Aim of the task: Your answer should be the entries below, reproduced character for character.

Extracted entries:
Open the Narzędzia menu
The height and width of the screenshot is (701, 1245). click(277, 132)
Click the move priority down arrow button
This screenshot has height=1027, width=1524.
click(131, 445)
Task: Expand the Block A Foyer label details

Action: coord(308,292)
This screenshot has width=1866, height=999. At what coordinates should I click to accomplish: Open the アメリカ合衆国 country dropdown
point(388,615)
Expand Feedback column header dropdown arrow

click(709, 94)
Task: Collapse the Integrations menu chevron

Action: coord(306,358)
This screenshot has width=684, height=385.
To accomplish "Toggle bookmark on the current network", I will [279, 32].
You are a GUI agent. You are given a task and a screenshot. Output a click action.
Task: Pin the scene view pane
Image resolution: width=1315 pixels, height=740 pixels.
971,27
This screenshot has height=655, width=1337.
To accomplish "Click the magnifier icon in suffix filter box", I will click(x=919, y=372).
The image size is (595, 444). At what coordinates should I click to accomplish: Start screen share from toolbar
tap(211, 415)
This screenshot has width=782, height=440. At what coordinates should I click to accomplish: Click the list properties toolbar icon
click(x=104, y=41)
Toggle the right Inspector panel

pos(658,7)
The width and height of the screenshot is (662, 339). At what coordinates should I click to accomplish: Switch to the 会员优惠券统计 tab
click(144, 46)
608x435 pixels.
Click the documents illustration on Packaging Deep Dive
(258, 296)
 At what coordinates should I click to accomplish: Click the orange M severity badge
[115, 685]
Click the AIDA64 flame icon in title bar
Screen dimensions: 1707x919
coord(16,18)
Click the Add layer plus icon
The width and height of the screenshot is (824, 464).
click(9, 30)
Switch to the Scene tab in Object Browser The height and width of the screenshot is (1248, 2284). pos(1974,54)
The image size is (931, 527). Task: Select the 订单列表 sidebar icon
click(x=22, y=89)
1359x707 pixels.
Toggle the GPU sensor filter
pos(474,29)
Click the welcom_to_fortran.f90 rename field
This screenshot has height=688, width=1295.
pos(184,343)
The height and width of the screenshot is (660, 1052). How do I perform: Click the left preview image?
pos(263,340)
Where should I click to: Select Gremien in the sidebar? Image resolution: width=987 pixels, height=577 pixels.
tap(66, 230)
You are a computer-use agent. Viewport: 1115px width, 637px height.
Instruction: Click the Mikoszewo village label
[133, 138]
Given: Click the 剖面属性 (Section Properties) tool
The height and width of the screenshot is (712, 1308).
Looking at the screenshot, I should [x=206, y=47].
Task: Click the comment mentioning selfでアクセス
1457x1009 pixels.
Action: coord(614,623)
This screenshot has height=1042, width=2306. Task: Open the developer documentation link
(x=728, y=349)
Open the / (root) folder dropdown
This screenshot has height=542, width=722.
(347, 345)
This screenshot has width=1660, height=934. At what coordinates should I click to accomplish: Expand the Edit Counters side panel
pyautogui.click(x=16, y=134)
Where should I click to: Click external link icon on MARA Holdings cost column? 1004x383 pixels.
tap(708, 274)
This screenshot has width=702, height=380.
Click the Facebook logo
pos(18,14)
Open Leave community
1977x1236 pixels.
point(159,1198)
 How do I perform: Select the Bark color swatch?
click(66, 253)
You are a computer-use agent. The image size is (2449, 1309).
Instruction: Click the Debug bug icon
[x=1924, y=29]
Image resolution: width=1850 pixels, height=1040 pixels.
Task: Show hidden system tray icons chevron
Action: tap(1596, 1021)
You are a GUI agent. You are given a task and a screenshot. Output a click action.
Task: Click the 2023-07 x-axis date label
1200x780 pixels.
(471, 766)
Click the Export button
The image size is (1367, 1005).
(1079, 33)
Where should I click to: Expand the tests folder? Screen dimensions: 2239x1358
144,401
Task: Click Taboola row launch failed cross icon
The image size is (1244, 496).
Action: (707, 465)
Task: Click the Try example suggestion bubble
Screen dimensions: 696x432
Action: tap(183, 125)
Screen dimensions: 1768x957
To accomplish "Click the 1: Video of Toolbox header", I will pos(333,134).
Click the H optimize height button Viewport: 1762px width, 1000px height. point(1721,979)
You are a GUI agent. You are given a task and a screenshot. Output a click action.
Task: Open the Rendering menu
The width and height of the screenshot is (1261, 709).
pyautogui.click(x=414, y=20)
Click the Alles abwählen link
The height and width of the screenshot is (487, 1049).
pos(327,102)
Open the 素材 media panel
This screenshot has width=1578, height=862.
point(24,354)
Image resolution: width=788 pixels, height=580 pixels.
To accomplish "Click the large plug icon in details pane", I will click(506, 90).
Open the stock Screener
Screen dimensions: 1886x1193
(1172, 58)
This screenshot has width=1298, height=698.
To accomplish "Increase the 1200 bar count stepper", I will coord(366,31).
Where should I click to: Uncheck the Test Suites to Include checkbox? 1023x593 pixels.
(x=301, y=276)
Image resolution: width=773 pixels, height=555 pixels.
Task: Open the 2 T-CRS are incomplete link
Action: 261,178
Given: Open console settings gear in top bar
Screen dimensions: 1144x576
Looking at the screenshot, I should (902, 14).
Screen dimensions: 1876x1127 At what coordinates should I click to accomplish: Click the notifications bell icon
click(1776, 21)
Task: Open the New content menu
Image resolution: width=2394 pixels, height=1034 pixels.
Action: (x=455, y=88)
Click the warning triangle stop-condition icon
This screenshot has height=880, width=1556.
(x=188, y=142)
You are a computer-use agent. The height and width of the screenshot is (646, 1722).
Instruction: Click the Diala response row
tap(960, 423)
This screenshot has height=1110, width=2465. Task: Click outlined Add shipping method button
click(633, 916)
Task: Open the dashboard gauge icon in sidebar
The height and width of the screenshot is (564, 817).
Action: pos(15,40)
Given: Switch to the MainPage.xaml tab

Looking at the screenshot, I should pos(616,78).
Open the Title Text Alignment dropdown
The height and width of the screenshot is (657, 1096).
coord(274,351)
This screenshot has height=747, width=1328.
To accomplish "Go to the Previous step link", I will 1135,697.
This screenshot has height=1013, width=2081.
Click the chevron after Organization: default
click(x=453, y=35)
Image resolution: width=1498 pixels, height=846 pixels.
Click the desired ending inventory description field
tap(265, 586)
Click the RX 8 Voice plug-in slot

Result:
Open the Narzędzia menu
The height and width of the screenshot is (701, 1245). click(277, 132)
Click the move priority down arrow button
This screenshot has height=1027, width=1524.
click(131, 445)
Task: Expand the Block A Foyer label details

Action: coord(308,292)
This screenshot has width=1866, height=999. At what coordinates should I click to accomplish: Open the アメリカ合衆国 country dropdown
point(388,615)
Expand Feedback column header dropdown arrow

click(709, 94)
Task: Collapse the Integrations menu chevron

Action: coord(306,358)
This screenshot has width=684, height=385.
To accomplish "Toggle bookmark on the current network", I will [279, 32].
You are a GUI agent. You are given a task and a screenshot. Output a click action.
Task: Pin the scene view pane
Image resolution: width=1315 pixels, height=740 pixels.
971,27
This screenshot has height=655, width=1337.
To accomplish "Click the magnifier icon in suffix filter box", I will click(x=919, y=372).
The image size is (595, 444). At what coordinates should I click to accomplish: Start screen share from toolbar
tap(211, 415)
This screenshot has width=782, height=440. At what coordinates should I click to accomplish: Click the list properties toolbar icon
click(x=104, y=41)
Toggle the right Inspector panel

pos(658,7)
The width and height of the screenshot is (662, 339). At what coordinates should I click to accomplish: Switch to the 会员优惠券统计 tab
click(144, 46)
608x435 pixels.
Click the documents illustration on Packaging Deep Dive
(258, 296)
 At what coordinates should I click to accomplish: Click the orange M severity badge
[115, 685]
Click the AIDA64 flame icon in title bar
Screen dimensions: 1707x919
coord(16,18)
Click the Add layer plus icon
The width and height of the screenshot is (824, 464).
click(9, 30)
Switch to the Scene tab in Object Browser The height and width of the screenshot is (1248, 2284). pos(1974,54)
The image size is (931, 527). Task: Select the 订单列表 sidebar icon
click(x=22, y=89)
1359x707 pixels.
Toggle the GPU sensor filter
pos(474,29)
Click the welcom_to_fortran.f90 rename field
This screenshot has height=688, width=1295.
pos(184,343)
The height and width of the screenshot is (660, 1052). How do I perform: Click the left preview image?
pos(263,340)
Where should I click to: Select Gremien in the sidebar? Image resolution: width=987 pixels, height=577 pixels.
tap(66, 230)
You are a computer-use agent. Viewport: 1115px width, 637px height.
Instruction: Click the Mikoszewo village label
[133, 138]
Given: Click the 剖面属性 (Section Properties) tool
The height and width of the screenshot is (712, 1308).
Looking at the screenshot, I should [x=206, y=47].
Task: Click the comment mentioning selfでアクセス
1457x1009 pixels.
Action: coord(614,623)
This screenshot has height=1042, width=2306. Task: Open the developer documentation link
(x=728, y=349)
Open the / (root) folder dropdown
This screenshot has height=542, width=722.
(347, 345)
This screenshot has width=1660, height=934. At what coordinates should I click to accomplish: Expand the Edit Counters side panel
pyautogui.click(x=16, y=134)
Where should I click to: Click external link icon on MARA Holdings cost column? 1004x383 pixels.
tap(708, 274)
This screenshot has width=702, height=380.
Click the Facebook logo
pos(18,14)
Open Leave community
1977x1236 pixels.
point(159,1198)
 How do I perform: Select the Bark color swatch?
click(66, 253)
You are a computer-use agent. The image size is (2449, 1309).
Instruction: Click the Debug bug icon
[x=1924, y=29]
Image resolution: width=1850 pixels, height=1040 pixels.
Task: Show hidden system tray icons chevron
Action: tap(1596, 1021)
You are a GUI agent. You are given a task and a screenshot. Output a click action.
Task: Click the 2023-07 x-axis date label
1200x780 pixels.
(471, 766)
Click the Export button
The image size is (1367, 1005).
(1079, 33)
Where should I click to: Expand the tests folder? Screen dimensions: 2239x1358
144,401
Task: Click Taboola row launch failed cross icon
The image size is (1244, 496).
Action: (707, 465)
Task: Click the Try example suggestion bubble
Screen dimensions: 696x432
Action: tap(183, 125)
Screen dimensions: 1768x957
To accomplish "Click the 1: Video of Toolbox header", I will pos(333,134).
Click the H optimize height button Viewport: 1762px width, 1000px height. point(1721,979)
You are a GUI agent. You are given a task and a screenshot. Output a click action.
Task: Open the Rendering menu
The width and height of the screenshot is (1261, 709).
pyautogui.click(x=414, y=20)
Click the Alles abwählen link
The height and width of the screenshot is (487, 1049).
pos(327,102)
Open the 素材 media panel
This screenshot has width=1578, height=862.
point(24,354)
Image resolution: width=788 pixels, height=580 pixels.
To accomplish "Click the large plug icon in details pane", I will click(506, 90).
Open the stock Screener
Screen dimensions: 1886x1193
(1172, 58)
This screenshot has width=1298, height=698.
To accomplish "Increase the 1200 bar count stepper", I will coord(366,31).
Where should I click to: Uncheck the Test Suites to Include checkbox? 1023x593 pixels.
(x=301, y=276)
Image resolution: width=773 pixels, height=555 pixels.
Task: Open the 2 T-CRS are incomplete link
Action: 261,178
Given: Open console settings gear in top bar
Screen dimensions: 1144x576
Looking at the screenshot, I should (902, 14).
Screen dimensions: 1876x1127 At what coordinates should I click to accomplish: Click the notifications bell icon
click(1776, 21)
Task: Open the New content menu
Image resolution: width=2394 pixels, height=1034 pixels.
Action: (x=455, y=88)
Click the warning triangle stop-condition icon
This screenshot has height=880, width=1556.
(x=188, y=142)
You are a computer-use agent. The height and width of the screenshot is (646, 1722).
Instruction: Click the Diala response row
tap(960, 423)
This screenshot has height=1110, width=2465. Task: Click outlined Add shipping method button
click(633, 916)
Task: Open the dashboard gauge icon in sidebar
The height and width of the screenshot is (564, 817).
Action: pos(15,40)
Given: Switch to the MainPage.xaml tab

Looking at the screenshot, I should pos(616,78).
Open the Title Text Alignment dropdown
The height and width of the screenshot is (657, 1096).
coord(274,351)
This screenshot has height=747, width=1328.
To accomplish "Go to the Previous step link", I will 1135,697.
This screenshot has height=1013, width=2081.
Click the chevron after Organization: default
click(x=453, y=35)
Image resolution: width=1498 pixels, height=846 pixels.
Click the desired ending inventory description field
tap(265, 586)
Click the RX 8 Voice plug-in slot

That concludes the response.